-- Opening Marker --
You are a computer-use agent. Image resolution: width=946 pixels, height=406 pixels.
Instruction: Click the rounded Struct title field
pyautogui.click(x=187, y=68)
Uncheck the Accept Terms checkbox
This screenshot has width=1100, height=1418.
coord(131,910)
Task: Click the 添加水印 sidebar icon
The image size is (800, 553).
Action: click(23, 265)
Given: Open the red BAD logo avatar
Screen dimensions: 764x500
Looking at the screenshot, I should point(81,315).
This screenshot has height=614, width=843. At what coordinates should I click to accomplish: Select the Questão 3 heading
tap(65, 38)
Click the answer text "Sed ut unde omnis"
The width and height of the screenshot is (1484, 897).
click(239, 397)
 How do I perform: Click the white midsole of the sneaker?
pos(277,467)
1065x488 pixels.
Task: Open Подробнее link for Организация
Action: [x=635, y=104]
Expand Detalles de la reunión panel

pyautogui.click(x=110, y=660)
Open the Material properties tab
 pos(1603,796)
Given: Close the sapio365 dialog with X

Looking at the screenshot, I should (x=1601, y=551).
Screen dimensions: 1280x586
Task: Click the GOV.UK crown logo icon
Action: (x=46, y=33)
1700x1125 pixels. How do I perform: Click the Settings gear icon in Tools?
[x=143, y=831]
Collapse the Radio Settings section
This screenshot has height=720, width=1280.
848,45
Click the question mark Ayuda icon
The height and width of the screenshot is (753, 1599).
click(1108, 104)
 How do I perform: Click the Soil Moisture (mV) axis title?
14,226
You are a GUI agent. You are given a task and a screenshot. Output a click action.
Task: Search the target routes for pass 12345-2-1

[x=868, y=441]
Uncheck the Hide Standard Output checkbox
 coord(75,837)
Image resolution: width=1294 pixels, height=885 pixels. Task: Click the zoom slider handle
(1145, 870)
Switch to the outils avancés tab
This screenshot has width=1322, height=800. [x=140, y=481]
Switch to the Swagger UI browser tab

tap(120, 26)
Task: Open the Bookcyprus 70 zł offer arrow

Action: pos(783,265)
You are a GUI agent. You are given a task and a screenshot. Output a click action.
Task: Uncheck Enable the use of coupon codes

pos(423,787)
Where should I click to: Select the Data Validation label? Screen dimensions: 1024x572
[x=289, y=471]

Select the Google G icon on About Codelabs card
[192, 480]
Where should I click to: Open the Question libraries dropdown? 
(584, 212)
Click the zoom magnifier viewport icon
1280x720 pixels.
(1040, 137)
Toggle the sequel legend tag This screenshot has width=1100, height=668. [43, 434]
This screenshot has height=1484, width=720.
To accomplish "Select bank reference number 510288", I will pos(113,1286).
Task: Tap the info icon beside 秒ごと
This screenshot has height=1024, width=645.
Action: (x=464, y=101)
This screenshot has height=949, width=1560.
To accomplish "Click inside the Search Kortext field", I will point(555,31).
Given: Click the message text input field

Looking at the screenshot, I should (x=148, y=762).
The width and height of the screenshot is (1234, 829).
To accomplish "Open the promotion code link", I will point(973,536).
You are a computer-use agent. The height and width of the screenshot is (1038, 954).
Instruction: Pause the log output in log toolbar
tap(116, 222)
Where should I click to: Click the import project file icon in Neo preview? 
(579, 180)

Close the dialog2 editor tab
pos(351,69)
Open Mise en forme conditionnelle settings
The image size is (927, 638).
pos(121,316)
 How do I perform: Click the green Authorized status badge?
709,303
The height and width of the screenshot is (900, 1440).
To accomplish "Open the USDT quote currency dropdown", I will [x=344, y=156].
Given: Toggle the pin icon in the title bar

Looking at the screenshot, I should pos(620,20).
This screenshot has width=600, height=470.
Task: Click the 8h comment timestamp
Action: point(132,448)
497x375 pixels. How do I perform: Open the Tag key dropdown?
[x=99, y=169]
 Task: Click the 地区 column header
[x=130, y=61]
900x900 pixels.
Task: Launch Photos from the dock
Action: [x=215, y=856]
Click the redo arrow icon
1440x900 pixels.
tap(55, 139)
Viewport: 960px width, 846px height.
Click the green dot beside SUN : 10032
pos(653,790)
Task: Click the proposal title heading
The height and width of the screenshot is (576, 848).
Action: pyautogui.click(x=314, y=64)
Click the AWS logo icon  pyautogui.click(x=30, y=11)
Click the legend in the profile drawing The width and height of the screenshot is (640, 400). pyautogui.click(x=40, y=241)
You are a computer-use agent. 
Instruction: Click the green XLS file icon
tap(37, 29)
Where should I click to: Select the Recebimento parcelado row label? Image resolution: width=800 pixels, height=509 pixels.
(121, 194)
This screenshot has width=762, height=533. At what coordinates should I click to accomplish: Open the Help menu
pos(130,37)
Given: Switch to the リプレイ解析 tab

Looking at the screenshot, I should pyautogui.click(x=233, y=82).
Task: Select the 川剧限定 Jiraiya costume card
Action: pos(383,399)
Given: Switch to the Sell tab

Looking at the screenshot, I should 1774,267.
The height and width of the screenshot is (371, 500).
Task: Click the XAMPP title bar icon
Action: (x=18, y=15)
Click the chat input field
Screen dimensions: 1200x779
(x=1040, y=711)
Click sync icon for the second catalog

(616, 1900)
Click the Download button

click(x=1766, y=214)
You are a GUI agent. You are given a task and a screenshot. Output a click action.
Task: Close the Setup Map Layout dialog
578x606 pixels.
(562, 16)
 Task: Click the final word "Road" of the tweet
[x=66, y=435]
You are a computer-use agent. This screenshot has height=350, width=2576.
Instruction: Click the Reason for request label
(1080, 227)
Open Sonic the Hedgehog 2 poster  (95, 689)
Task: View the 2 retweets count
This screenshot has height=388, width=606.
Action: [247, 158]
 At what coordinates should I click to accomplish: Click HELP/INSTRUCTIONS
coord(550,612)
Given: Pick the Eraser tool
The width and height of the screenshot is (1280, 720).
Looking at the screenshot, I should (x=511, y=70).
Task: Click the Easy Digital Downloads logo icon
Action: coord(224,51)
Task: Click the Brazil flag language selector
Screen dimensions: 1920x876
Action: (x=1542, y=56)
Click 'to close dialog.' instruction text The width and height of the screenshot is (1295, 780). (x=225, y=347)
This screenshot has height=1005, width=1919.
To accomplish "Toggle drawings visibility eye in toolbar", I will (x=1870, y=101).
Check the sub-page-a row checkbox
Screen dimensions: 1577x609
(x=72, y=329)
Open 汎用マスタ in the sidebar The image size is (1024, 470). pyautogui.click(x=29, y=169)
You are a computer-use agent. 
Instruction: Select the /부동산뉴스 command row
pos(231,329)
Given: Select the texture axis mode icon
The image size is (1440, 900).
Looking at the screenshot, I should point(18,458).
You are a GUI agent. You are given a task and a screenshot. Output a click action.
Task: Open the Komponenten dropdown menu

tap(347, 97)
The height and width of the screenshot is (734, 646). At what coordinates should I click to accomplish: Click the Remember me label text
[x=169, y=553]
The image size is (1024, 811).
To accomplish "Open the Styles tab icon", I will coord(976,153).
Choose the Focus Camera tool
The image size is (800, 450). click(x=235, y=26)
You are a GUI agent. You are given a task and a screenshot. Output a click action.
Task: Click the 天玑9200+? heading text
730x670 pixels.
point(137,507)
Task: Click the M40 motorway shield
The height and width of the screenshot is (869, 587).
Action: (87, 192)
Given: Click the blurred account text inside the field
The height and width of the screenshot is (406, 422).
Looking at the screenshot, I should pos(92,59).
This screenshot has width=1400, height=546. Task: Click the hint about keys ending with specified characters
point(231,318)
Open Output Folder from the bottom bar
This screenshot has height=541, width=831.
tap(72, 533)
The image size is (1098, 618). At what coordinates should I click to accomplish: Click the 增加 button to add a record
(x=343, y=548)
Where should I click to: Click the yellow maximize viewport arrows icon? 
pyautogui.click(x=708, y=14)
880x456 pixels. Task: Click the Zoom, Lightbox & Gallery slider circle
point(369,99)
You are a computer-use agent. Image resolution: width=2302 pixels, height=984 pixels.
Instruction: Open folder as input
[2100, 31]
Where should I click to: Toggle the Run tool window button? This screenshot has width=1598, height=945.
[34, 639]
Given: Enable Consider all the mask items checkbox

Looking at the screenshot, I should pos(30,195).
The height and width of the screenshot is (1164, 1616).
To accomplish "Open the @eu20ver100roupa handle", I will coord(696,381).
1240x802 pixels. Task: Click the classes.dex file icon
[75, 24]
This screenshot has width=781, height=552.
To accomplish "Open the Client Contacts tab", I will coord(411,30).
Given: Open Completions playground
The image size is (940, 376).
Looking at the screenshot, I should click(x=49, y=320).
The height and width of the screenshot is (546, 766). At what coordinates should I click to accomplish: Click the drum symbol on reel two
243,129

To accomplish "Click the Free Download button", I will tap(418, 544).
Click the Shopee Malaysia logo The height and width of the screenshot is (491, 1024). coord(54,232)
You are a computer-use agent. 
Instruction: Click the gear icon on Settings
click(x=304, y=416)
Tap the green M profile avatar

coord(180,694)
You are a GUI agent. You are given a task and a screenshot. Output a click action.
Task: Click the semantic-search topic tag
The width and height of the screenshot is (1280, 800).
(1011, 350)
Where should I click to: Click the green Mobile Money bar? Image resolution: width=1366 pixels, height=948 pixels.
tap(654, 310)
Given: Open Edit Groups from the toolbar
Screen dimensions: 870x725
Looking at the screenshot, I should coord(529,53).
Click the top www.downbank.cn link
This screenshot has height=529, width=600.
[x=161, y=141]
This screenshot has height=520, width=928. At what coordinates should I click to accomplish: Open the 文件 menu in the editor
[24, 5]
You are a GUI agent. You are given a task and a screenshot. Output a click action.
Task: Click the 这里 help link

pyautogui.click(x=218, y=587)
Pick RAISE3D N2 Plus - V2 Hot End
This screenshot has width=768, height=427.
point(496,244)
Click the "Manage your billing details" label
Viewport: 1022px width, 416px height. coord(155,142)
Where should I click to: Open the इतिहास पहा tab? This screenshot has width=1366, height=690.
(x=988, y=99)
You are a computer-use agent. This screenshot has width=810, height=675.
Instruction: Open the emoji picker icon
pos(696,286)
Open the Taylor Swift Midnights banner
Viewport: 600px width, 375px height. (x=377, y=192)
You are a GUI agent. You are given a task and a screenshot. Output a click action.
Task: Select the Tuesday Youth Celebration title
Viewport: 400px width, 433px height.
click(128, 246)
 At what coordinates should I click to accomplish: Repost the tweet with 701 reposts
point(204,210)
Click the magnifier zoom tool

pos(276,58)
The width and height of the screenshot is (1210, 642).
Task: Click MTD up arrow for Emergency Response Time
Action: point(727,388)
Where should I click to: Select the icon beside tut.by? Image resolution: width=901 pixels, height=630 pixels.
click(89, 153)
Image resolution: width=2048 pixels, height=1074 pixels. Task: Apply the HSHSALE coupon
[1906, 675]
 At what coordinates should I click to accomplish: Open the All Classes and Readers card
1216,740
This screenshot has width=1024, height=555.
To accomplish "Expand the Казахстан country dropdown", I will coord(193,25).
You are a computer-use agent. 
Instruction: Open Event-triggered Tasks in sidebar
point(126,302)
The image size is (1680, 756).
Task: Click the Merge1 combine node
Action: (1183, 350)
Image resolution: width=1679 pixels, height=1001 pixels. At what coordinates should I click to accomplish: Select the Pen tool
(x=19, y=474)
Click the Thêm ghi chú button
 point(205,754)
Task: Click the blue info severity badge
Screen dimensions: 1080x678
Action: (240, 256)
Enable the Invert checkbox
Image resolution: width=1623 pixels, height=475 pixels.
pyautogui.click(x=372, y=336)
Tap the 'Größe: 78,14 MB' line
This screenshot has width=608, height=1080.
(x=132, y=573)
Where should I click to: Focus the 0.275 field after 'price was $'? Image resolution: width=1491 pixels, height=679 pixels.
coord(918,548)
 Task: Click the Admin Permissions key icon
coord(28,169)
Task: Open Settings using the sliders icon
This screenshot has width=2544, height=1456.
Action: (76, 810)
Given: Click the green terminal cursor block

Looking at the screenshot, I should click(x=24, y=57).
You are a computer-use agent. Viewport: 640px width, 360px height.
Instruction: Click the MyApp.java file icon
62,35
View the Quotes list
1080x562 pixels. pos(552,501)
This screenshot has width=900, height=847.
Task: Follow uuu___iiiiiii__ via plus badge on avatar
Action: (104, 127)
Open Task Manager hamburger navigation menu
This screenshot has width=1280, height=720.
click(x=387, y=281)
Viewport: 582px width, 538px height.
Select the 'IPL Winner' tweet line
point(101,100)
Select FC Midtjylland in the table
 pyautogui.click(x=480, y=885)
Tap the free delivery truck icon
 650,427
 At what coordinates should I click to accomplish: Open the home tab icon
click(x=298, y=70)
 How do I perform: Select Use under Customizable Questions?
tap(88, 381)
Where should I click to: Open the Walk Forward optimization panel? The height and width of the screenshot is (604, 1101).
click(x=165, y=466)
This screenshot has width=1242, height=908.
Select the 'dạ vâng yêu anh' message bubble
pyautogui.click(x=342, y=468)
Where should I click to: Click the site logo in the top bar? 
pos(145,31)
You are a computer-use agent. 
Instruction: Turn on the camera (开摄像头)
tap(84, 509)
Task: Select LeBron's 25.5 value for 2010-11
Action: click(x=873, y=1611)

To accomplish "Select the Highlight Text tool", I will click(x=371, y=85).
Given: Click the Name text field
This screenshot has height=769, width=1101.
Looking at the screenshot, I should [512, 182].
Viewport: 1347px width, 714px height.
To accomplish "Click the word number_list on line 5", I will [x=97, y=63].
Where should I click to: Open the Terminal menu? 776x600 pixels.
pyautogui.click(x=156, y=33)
-- Closing Marker --
Activity
Lines that hold the word "inside" are the ones to copy from the entries above.

Finished task
To accomplish "Click inside the Search Kortext field", I will point(555,31).
Given: Click the blurred account text inside the field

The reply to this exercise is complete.